According to different targets and technologies, vaccines can be divided into the following categories: inactivated vaccines, recombined spike protein vaccines, viral vector vaccines, RNA vaccines, live attenuated vaccines, and virus-like particle vaccines (6, 7). The number of vaccinations worldwide at date is about 2 billion, and it took only a little more than 6 months to achieve this milestone (8).However, this was then followed by all kinds of concerns about the vaccines; for example, will the elderly face more serious AEs or have a higher incidence of AEs? Will the amount of antibodies produced by the elderly be less than that of the young? As the world continues to approve COVID-19 vaccines, the frail elderly are center stage as most of the excess deaths occur in the elderly group (9). Residents in care homes and older people with co-morbidities are likely to be among the first to be vaccinated (10). Meanwhile, a lot of misinformation about vaccines spread in social media and other places makes this task a major public health challenge (11). So we need to battle misinformation with the aggressive dissemination of accurate information about the realities of COVID-19 and the risks and benefits of vaccination.

The safety and effectiveness of the vaccines are investigated by randomized controlled trials, and the information of participants in the authorized trials including age, race, and racial background was provided (12). According to the WHO draft of COVID-19 candidate vaccines, 42 candidate vaccines were evaluated clinically and 151 candidate vaccines were evaluated preclinically (13). Some of the candidate vaccines showed safety and immunogenicity in clinical trials, which laid a foundation for studying the age differences in the effectiveness and safety of vaccines. Although the results of the phase 3 clinical trials of several vaccines have been published, there are few studies about the effect of age difference on the safety and efficacy of vaccines. Thus, we included 5 qualified literatures and used the method of meta-analysis to explore the effect of age difference on the efficacy and safety of COVID-19 vaccines, so as to provide a reference for people who still have concerns about vaccination.

Materials and Methods

Data Sources and Searches

Embase, MEDLINE/Ovid, Epistemonikos, and Cochrane were searched from inception until April 17, 2021. In addition, we also manually searched for articles that met the criteria. The search terms contained efficacy, safety, COVID-19 vaccines, age, randomized-controlled trials, double-blind, and meta-analysis. The questions for this systematic review were developed using the PICO (population, intervention, comparator, outcome) criteria:

-Population: total 13,209 young participants, 9703 older participants; young adults aged 16-59; older adults aged ≥55.

-Intervention: young adults group and older adults group were injected with SCB-2019, BBIBP-CorV, BNT162b1, BNT162b2, and Ad26.COV2.S vaccines. And two groups received SCB-2019, BNT162b1, BNT162b2, Ad26.COV2.S with two doses (first dose/second dose, low dose/high dose).

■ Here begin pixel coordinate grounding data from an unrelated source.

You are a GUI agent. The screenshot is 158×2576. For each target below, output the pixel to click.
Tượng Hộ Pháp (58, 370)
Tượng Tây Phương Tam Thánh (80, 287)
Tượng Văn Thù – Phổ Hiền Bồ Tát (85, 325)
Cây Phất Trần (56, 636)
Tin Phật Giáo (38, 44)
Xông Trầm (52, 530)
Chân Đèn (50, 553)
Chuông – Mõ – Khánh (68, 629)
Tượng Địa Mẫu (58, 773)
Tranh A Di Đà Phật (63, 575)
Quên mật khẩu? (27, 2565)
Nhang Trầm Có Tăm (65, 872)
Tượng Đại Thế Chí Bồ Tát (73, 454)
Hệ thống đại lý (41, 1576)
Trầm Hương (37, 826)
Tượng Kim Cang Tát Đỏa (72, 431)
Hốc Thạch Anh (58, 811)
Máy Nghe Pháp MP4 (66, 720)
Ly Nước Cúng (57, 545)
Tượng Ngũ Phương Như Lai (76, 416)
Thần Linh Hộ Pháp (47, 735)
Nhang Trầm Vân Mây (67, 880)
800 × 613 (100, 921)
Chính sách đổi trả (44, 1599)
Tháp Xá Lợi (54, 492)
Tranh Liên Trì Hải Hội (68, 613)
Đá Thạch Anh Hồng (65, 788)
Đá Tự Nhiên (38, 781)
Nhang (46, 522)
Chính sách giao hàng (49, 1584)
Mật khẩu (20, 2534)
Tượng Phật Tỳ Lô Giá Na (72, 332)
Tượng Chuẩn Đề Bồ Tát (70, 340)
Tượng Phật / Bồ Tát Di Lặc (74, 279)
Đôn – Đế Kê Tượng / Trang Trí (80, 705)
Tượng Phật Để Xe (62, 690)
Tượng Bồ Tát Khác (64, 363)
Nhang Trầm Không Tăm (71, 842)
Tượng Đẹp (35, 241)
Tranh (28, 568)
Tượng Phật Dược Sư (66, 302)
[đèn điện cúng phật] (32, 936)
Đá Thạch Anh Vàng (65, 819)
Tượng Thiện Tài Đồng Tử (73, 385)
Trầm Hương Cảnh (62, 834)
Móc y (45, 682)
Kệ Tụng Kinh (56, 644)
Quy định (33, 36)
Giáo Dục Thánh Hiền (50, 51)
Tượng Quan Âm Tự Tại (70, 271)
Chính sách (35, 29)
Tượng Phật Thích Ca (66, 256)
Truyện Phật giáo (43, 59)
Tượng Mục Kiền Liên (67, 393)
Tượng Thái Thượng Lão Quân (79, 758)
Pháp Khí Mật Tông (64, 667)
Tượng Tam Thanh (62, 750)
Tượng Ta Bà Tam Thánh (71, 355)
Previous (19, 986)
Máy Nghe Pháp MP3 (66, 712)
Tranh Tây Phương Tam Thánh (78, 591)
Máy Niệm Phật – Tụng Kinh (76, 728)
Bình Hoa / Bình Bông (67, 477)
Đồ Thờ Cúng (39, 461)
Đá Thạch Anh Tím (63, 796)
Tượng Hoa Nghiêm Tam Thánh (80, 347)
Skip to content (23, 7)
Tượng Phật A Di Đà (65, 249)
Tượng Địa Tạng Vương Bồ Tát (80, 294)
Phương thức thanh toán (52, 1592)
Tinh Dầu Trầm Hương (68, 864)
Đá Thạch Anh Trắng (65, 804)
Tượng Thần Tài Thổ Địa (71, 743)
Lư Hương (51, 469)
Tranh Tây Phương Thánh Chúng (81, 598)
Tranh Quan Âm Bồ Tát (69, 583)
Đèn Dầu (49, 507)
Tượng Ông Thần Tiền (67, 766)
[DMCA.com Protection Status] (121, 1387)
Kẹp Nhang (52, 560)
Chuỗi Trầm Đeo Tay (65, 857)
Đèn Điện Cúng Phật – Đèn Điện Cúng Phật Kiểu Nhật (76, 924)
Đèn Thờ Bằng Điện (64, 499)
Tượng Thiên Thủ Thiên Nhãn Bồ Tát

-Comparator: experimental group (young adults) vs control group (older adults).

-Outcome: efficacy index was GMT at days 29, 35, 36; safety indexes were the incidence of local AEs and systemic AEs after the first dose, second dose, low dose, and high dose.

Study Selection

We included randomized-controlled trials (RCTs) that evaluated the efficacy and safety of COVID-19 vaccines in young adults and older adults. The criteria are as follows:

Inclusion criteria:

- RCTs that included young people aged 16 to 59 years and older people aged ≥55 years with different types of COVID-19 vaccines.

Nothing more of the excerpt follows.